** Supplied material follows **

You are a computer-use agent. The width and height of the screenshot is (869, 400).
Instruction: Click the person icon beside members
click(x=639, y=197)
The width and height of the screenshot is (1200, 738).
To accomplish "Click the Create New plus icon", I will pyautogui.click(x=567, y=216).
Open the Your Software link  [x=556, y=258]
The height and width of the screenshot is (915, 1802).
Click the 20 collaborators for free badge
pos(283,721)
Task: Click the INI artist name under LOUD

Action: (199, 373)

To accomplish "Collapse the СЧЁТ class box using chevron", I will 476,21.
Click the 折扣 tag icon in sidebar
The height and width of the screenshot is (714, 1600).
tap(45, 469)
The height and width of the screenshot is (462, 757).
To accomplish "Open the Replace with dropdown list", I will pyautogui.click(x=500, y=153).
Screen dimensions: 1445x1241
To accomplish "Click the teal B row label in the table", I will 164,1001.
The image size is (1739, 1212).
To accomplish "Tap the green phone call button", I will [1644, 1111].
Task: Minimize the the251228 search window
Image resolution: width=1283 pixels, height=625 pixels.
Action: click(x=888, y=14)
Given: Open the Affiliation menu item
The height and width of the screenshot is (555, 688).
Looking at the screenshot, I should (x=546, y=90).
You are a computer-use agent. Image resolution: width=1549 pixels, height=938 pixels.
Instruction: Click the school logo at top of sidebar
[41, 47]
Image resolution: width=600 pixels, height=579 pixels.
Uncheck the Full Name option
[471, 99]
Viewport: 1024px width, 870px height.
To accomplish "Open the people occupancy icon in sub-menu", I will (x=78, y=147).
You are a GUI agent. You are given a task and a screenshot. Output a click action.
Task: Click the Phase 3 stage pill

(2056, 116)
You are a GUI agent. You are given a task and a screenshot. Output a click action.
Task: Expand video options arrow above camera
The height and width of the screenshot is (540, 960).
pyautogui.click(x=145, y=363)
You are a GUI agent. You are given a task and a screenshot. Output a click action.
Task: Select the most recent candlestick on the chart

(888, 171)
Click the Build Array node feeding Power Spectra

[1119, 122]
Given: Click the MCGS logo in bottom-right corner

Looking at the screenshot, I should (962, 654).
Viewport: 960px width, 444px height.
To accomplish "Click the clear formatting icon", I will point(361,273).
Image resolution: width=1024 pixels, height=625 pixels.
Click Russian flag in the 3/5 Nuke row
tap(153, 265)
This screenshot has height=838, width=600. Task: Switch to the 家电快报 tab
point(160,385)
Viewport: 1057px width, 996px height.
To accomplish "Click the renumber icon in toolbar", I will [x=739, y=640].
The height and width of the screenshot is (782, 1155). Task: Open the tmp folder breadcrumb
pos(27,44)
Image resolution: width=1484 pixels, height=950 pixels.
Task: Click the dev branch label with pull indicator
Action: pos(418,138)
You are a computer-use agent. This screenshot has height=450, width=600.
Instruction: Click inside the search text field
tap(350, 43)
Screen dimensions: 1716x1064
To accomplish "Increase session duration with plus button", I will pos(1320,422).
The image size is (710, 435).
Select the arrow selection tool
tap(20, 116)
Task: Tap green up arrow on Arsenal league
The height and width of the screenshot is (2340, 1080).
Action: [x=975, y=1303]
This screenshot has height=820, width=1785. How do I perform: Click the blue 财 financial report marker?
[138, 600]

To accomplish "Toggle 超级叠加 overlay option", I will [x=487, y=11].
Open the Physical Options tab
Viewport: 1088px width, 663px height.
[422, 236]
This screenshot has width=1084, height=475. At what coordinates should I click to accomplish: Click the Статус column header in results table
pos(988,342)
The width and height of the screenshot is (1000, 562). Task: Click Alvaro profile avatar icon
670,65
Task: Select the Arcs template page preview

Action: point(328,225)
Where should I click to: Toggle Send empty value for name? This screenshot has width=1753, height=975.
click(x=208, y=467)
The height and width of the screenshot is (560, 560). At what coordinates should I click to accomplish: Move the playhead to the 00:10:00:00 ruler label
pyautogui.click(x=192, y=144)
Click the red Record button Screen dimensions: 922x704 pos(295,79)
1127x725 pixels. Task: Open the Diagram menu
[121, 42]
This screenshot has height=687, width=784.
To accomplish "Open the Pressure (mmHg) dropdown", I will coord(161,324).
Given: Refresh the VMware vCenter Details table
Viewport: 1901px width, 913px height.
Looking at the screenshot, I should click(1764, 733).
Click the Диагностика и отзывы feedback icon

** End of Supplied material **

• **Task objective**: Reproduce all the records, exactly and in full.

• **Response to the task**:
You are a computer-use agent. The width and height of the screenshot is (869, 400).
Instruction: Click the person icon beside members
click(x=639, y=197)
The width and height of the screenshot is (1200, 738).
To accomplish "Click the Create New plus icon", I will pyautogui.click(x=567, y=216).
Open the Your Software link  [x=556, y=258]
The height and width of the screenshot is (915, 1802).
Click the 20 collaborators for free badge
pos(283,721)
Task: Click the INI artist name under LOUD

Action: (199, 373)

To accomplish "Collapse the СЧЁТ class box using chevron", I will 476,21.
Click the 折扣 tag icon in sidebar
The height and width of the screenshot is (714, 1600).
tap(45, 469)
The height and width of the screenshot is (462, 757).
To accomplish "Open the Replace with dropdown list", I will pyautogui.click(x=500, y=153).
Screen dimensions: 1445x1241
To accomplish "Click the teal B row label in the table", I will 164,1001.
The image size is (1739, 1212).
To accomplish "Tap the green phone call button", I will [1644, 1111].
Task: Minimize the the251228 search window
Image resolution: width=1283 pixels, height=625 pixels.
Action: click(x=888, y=14)
Given: Open the Affiliation menu item
The height and width of the screenshot is (555, 688).
Looking at the screenshot, I should (x=546, y=90).
You are a computer-use agent. Image resolution: width=1549 pixels, height=938 pixels.
Instruction: Click the school logo at top of sidebar
[41, 47]
Image resolution: width=600 pixels, height=579 pixels.
Uncheck the Full Name option
[471, 99]
Viewport: 1024px width, 870px height.
To accomplish "Open the people occupancy icon in sub-menu", I will (x=78, y=147).
You are a GUI agent. You are given a task and a screenshot. Output a click action.
Task: Click the Phase 3 stage pill

(2056, 116)
You are a GUI agent. You are given a task and a screenshot. Output a click action.
Task: Expand video options arrow above camera
The height and width of the screenshot is (540, 960).
pyautogui.click(x=145, y=363)
You are a GUI agent. You are given a task and a screenshot. Output a click action.
Task: Select the most recent candlestick on the chart

(888, 171)
Click the Build Array node feeding Power Spectra

[1119, 122]
Given: Click the MCGS logo in bottom-right corner

Looking at the screenshot, I should (962, 654).
Viewport: 960px width, 444px height.
To accomplish "Click the clear formatting icon", I will point(361,273).
Image resolution: width=1024 pixels, height=625 pixels.
Click Russian flag in the 3/5 Nuke row
tap(153, 265)
This screenshot has height=838, width=600. Task: Switch to the 家电快报 tab
point(160,385)
Viewport: 1057px width, 996px height.
To accomplish "Click the renumber icon in toolbar", I will [x=739, y=640].
The height and width of the screenshot is (782, 1155). Task: Open the tmp folder breadcrumb
pos(27,44)
Image resolution: width=1484 pixels, height=950 pixels.
Task: Click the dev branch label with pull indicator
Action: pos(418,138)
You are a computer-use agent. This screenshot has height=450, width=600.
Instruction: Click inside the search text field
tap(350, 43)
Screen dimensions: 1716x1064
To accomplish "Increase session duration with plus button", I will pos(1320,422).
The image size is (710, 435).
Select the arrow selection tool
tap(20, 116)
Task: Tap green up arrow on Arsenal league
The height and width of the screenshot is (2340, 1080).
Action: [x=975, y=1303]
This screenshot has height=820, width=1785. How do I perform: Click the blue 财 financial report marker?
[138, 600]

To accomplish "Toggle 超级叠加 overlay option", I will [x=487, y=11].
Open the Physical Options tab
Viewport: 1088px width, 663px height.
[422, 236]
This screenshot has width=1084, height=475. At what coordinates should I click to accomplish: Click the Статус column header in results table
pos(988,342)
The width and height of the screenshot is (1000, 562). Task: Click Alvaro profile avatar icon
670,65
Task: Select the Arcs template page preview

Action: point(328,225)
Where should I click to: Toggle Send empty value for name? This screenshot has width=1753, height=975.
click(x=208, y=467)
The height and width of the screenshot is (560, 560). At what coordinates should I click to accomplish: Move the playhead to the 00:10:00:00 ruler label
pyautogui.click(x=192, y=144)
Click the red Record button Screen dimensions: 922x704 pos(295,79)
1127x725 pixels. Task: Open the Diagram menu
[121, 42]
This screenshot has height=687, width=784.
To accomplish "Open the Pressure (mmHg) dropdown", I will coord(161,324).
Given: Refresh the VMware vCenter Details table
Viewport: 1901px width, 913px height.
Looking at the screenshot, I should click(1764, 733).
Click the Диагностика и отзывы feedback icon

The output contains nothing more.